Over the last few months, many important pieces of legislation were introduced into the 116th U.S. Congress concerning veterans’ benefits. These bills directly address the increasing concerns over the health care that veterans receive from the Department of Veteran Affairs (VA).

Commitment to Veteran Support and Outreach Act (H.R. 5516)

This bill was introduced on December 19, 2019; sponsored by Rep. Mike Levin (D-CA-49). It would amend Title 38, United States Code, Chapter 63-Outreach Activities to include a new section: § 6307 – Contracts and Grants, to promote health and wellness, prevent suicide, and improve outreach to veterans.

The purpose of the bill is to provide assistance to veterans and the spouses, children, and parents of veterans, to ensure that they are fully informed about, and assisted in applying for, any veterans and veterans-related benefits and programs for which they may be eligible. H.R. 5516 would authorize the VA to enter into a contract with a state government in order to carry out, coordinate, improve, or otherwise enhance health and wellness programs, comprehensive veteran suicide prevention programs, and improve outreach to veterans by the VA and the state.

The bill currently has 10 cosponsors and has been referred to the House Veterans Affairs Committee for further consideration.

Improving Safety and Security for Veterans Act of 2020 (H.R. 5616)

This bill was introduced on Jan. 15; sponsored by Rep. David McKinley (R-WV-01). It would require the Secretary of Veterans Affairs to submit a report to the Committee on Veterans’ Affairs of both the Senate and House regarding the policies and procedures of the Department relating to patient safety and quality of care, and the steps the VA has taken to improve such care at VA medical centers.

After any investigation or trial concludes, the VA must also report on the events involving deaths that occurred at the Louis A. Johnson VA Medical Center in Clarksburg, WV, and the actions the VA has taken to prevent any similar reoccurrence.

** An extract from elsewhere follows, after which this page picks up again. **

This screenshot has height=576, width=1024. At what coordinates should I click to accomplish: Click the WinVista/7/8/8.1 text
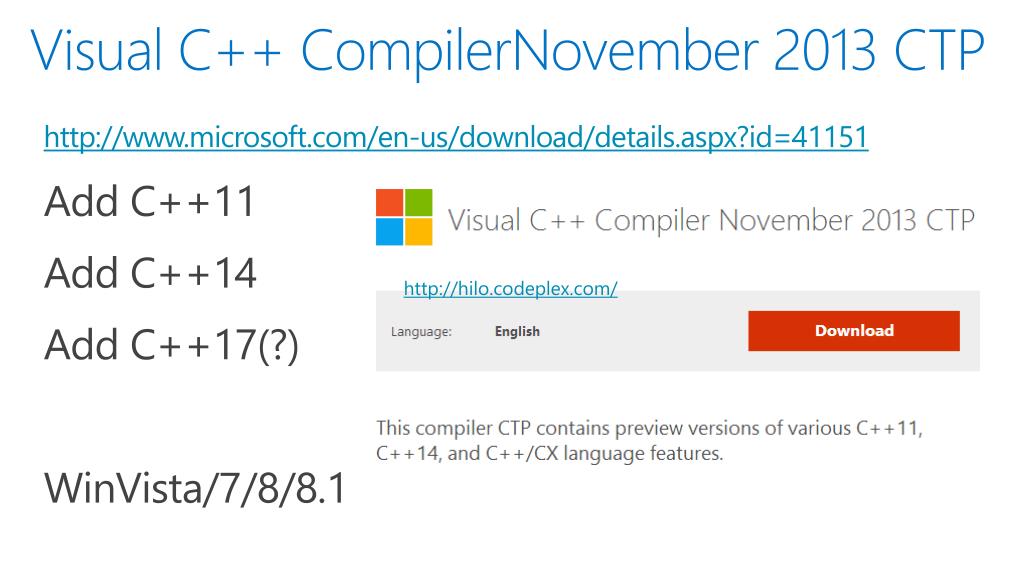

The legislation went under review by the House Committee on Veterans Affairs before moving to the House floor for future action. It currently has 4 cosponsors.

H.R. 6591

This legislation, currently title-less, is meant to: “ensure that veterans receive timely and effective health care under the Veterans Community Care Program and Veterans Care Agreements during the COVID-19 emergency, and for other purposes.”

This bill was introduced on April 21, sponsored by Rep. Christopher Pappas (D-NH-01). This bill sets forth policies and procedures related to medical care for veterans covered under the Veterans Community Care Program and Veterans Care Agreements during the COVID-19 emergency period.

The bill classifies emergency treatment for COVID-19 as emergency treatment eligible for coverage by the VA, and authorizes covered veterans to receive care for a COVID-19 diagnosis or treatment during the emergency period regardless of whether such care is for a serviceconnected disability. Emergency medical care and COVID-19 care would not require VA preauthorization during the emergency period.

Specifically, the VA must determine whether a veteran who receives emergency care for COVID-19 is an active VA health care participant without regard to whether the veteran has received VA medical care in the two years preceding such emergency care.

The bill has been referred to the House Veterans Affairs Committee for further consideration, and currently has 2 cosponsors.

On behalf of the American Postal Workers Union, AFL-CIO, we thank all of our veterans for their continued service and their multiple sacrifices.